» Instructions to follow: Copy each of the following items exactly as it appears.

» Provided records:

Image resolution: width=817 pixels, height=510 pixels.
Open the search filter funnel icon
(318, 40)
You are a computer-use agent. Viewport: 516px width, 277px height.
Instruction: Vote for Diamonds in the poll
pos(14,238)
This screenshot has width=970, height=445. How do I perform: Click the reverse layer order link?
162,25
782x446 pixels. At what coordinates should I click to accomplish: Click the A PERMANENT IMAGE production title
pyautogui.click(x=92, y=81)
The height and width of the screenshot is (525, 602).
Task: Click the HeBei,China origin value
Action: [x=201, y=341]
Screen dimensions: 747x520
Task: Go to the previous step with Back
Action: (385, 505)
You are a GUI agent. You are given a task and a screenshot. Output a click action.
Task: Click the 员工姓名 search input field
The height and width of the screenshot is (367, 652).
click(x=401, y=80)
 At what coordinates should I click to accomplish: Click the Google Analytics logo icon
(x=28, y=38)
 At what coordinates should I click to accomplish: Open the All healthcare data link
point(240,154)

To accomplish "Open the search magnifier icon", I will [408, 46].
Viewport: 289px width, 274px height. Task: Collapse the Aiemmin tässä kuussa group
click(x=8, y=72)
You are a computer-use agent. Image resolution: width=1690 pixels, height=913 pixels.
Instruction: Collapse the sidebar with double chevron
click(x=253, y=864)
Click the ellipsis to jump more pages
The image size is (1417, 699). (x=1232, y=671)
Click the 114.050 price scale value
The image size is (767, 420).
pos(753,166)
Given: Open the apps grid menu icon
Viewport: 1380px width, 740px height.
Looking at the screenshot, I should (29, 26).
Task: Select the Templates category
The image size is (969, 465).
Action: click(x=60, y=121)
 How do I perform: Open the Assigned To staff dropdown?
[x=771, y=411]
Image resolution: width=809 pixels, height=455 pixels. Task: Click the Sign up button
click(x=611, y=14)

» Right answer:
Image resolution: width=817 pixels, height=510 pixels.
Open the search filter funnel icon
(318, 40)
You are a computer-use agent. Viewport: 516px width, 277px height.
Instruction: Vote for Diamonds in the poll
pos(14,238)
This screenshot has width=970, height=445. How do I perform: Click the reverse layer order link?
162,25
782x446 pixels. At what coordinates should I click to accomplish: Click the A PERMANENT IMAGE production title
pyautogui.click(x=92, y=81)
The height and width of the screenshot is (525, 602).
Task: Click the HeBei,China origin value
Action: [x=201, y=341]
Screen dimensions: 747x520
Task: Go to the previous step with Back
Action: (385, 505)
You are a GUI agent. You are given a task and a screenshot. Output a click action.
Task: Click the 员工姓名 search input field
The height and width of the screenshot is (367, 652).
click(x=401, y=80)
 At what coordinates should I click to accomplish: Click the Google Analytics logo icon
(x=28, y=38)
 At what coordinates should I click to accomplish: Open the All healthcare data link
point(240,154)

To accomplish "Open the search magnifier icon", I will [408, 46].
Viewport: 289px width, 274px height. Task: Collapse the Aiemmin tässä kuussa group
click(x=8, y=72)
You are a computer-use agent. Image resolution: width=1690 pixels, height=913 pixels.
Instruction: Collapse the sidebar with double chevron
click(x=253, y=864)
Click the ellipsis to jump more pages
The image size is (1417, 699). (x=1232, y=671)
Click the 114.050 price scale value
The image size is (767, 420).
pos(753,166)
Given: Open the apps grid menu icon
Viewport: 1380px width, 740px height.
Looking at the screenshot, I should (29, 26).
Task: Select the Templates category
The image size is (969, 465).
Action: click(x=60, y=121)
 How do I perform: Open the Assigned To staff dropdown?
[x=771, y=411]
Image resolution: width=809 pixels, height=455 pixels. Task: Click the Sign up button
click(x=611, y=14)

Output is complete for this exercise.